リコリスは気にすることはないよと言ってメメントの肩を優しく叩き、そして今度はメメントが答えやすいよう質問の趣旨を変えた。
「それじゃあ、その本を送ってくれた人って誰なの?」
「アリス。私の……、多分恩師、と言うものだと思う。今はもういない」
「そっか……。それじゃあそのアリスっていう人はメメントにこの本をあげたのはなんでだと思う? 少なくとも私には意味があると思うよ」
そうリコリスが言い切る理由は確かにあった。
なんせその本は手作りだった。
手作りと言っても職人の手によるものではない。
素人の手によって作られたものだ。
だがしかし、その本の作りは丁寧でいて優しく、メメントに対するとても深い愛情を感じられるものだった。
それも全ては物づくりを生業としているリコリスだからこそ分かったことだ。
メメントにはリコリスの問いかけの答えになるものに思い当たるものがあったのか、懐を弄る。
「生きて……、生きて欲しいって書いてあった」
そう言うとメメントは懐から一封のダイヤモンド貼りの封筒を取り出した。そして何を思うのか静かに視線をその封筒に落とす。

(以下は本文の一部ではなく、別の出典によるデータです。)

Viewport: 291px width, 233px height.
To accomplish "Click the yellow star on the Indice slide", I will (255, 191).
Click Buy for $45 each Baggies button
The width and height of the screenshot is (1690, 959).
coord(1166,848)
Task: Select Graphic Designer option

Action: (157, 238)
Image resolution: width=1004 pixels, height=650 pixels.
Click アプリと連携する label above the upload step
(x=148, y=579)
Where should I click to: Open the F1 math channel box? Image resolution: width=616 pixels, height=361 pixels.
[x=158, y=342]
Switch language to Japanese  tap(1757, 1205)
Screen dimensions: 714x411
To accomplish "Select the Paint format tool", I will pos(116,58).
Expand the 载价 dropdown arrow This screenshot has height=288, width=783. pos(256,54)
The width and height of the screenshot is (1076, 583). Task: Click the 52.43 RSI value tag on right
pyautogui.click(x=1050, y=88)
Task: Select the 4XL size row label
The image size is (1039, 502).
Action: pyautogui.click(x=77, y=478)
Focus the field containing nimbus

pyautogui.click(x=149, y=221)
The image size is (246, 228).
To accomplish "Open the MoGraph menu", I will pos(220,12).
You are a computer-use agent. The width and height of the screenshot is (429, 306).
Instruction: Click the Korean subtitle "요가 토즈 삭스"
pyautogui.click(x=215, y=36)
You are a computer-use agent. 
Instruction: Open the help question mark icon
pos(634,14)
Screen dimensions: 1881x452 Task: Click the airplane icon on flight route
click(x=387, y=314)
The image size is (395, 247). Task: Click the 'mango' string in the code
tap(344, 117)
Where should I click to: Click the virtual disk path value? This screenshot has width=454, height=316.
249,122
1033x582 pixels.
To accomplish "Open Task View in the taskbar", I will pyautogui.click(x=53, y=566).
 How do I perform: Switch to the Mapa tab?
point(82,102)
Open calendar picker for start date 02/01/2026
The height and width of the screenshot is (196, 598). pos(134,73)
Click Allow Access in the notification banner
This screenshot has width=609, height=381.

どうやらメメントの恩師であるというアリスからの手紙のようだ。
手紙を包む封筒を見れば、それは品を感じさせるもので、メメントの恩師らしきアリスと呼ばれる人は相当気品のある高貴な人なんだろうとリコリスは思做す。
しかしながら、その品ある様子の封筒には似合わず古くなった血らしきものが付着していた。それを見て直感的にその手紙について深く触れない方がいいことが偲ばれ、メメントを慮ったリコリスは野暮なことは何も表白することなくただ優しく微笑む。
「ならメメントは生きて何をしたい? アリスさんは、メメント自身がしたいように人生を生きて欲しくってそんな言葉を遺したんだと思う。自分自身がしたいことを決めて、それをちゃんとして、満足して、よかったって思えて、それで初めて『生きてる』って言えるんじゃないかなって私は思うよ」
その言葉にはっとしたメメントは、再三の沈黙に徹する。
だが此度の沈黙は、メメントがリコリスの問いの真意を理解できなくて困り果てるが故の沈黙ではなく、恩師が遺した言葉を深く思量し、自分なりの答えを必死に絞り出そうと踠いてのものだった。
「少し考える。待ってて」
無感情でいて何事にも淡白だと思われたメメントが、初めてリコリスにその自我らしいものを見せた。
その健気でいて純朴な幼い自我に賛同したリコリスは、
「うん、分かった!」
と応え、メメントがちゃんとした答えを出せるまで暫し楽しみに待つことにした。